Wednesday, December 4, 2013

Excessive Busyness

I've spent so much of my life multi-tasking and always keeping busy that when faced with an unscheduled block of time, I balk. I am a person who needs a decent amount of structure, so I tend to invent it for myself. On Wednesdays, I do x and y, on Thursdays, this or that, etc. Otherwise I feel like I'll get swallowed up in the void.

But is that such a bad thing? To have nothing to do? To do nothing? That's meditation, and I "do nothing" every day and it grounds me a bit more in this life so I'm not flitting around in the past and the future.
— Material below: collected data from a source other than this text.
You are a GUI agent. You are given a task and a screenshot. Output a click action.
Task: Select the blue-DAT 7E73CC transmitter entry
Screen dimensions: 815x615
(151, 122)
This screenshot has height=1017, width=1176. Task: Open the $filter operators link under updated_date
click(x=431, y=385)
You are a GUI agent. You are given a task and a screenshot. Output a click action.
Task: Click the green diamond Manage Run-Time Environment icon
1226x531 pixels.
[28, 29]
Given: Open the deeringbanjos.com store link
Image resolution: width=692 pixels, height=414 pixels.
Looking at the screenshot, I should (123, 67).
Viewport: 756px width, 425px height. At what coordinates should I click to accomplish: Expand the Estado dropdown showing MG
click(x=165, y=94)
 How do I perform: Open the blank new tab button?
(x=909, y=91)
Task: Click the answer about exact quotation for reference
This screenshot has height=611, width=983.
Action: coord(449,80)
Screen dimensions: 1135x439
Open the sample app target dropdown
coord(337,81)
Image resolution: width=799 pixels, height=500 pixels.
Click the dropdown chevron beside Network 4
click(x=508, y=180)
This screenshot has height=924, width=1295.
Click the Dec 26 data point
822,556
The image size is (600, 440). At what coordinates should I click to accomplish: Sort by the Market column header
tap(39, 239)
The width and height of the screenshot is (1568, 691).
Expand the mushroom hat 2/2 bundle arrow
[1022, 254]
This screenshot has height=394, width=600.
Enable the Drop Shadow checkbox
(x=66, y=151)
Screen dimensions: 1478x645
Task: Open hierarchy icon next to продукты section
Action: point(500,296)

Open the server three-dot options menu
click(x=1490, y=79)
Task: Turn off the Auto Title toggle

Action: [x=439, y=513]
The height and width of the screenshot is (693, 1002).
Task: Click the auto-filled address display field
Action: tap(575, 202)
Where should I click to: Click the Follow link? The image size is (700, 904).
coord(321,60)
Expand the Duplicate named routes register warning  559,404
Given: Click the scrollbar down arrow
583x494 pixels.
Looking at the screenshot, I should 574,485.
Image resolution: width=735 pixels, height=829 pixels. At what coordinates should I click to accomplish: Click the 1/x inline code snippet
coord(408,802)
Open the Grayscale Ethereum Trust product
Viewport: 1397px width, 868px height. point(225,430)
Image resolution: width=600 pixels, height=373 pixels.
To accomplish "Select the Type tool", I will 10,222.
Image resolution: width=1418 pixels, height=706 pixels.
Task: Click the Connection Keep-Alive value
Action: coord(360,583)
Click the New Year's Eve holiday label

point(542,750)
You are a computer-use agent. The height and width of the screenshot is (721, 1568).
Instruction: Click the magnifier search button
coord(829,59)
When I'm teaching, I am in the moment. There's no other place to be! You can't be thinking about anything else except what's going on in your immediate environment. I love teaching.

But I also burn myself out teaching, as I mentioned in yesterday's post. The mania starts to kick in and I'm ready to start an entire drama program at a school I only started volunteering at twice a week three months ago. Whoa, Nelly.

I can't seem to help fast forwarding and making grand plans that will be impossible to keep. I just started looking at job postings yesterday. I don't know that I'm ready to go back to work, but at least I'm looking. I have a hard time figuring out what's handleable and what's not. I went so far in one direction when I tried to change the world teaching preschool last year that I'm wary of over committing or making promises I can't keep. My condition has me second guessing myself because some days I'm fine, some days I'm hypomanic, and some days I'm so depressed I want to stay in bed all day. It's like being a ball in a pinball machine, bouncing from one emotion state to the next, and hoping like hell I can keep my hands on the flippers to keep my ball in play.

And play on I will. I must. I must learn to be okay with silence, stillness. I must learn to be okay with not "being something"--making my identity through work like most people in Western Civilization do. "I'm a ___doctor/lawyer/receptionist_______" is the mantra of most workers in this world. Right now I'm a me. That's about it. And that needs to be enough.


1 comment:

  1. "Right now I'm me." I love that. Something I need to be mindful of as well.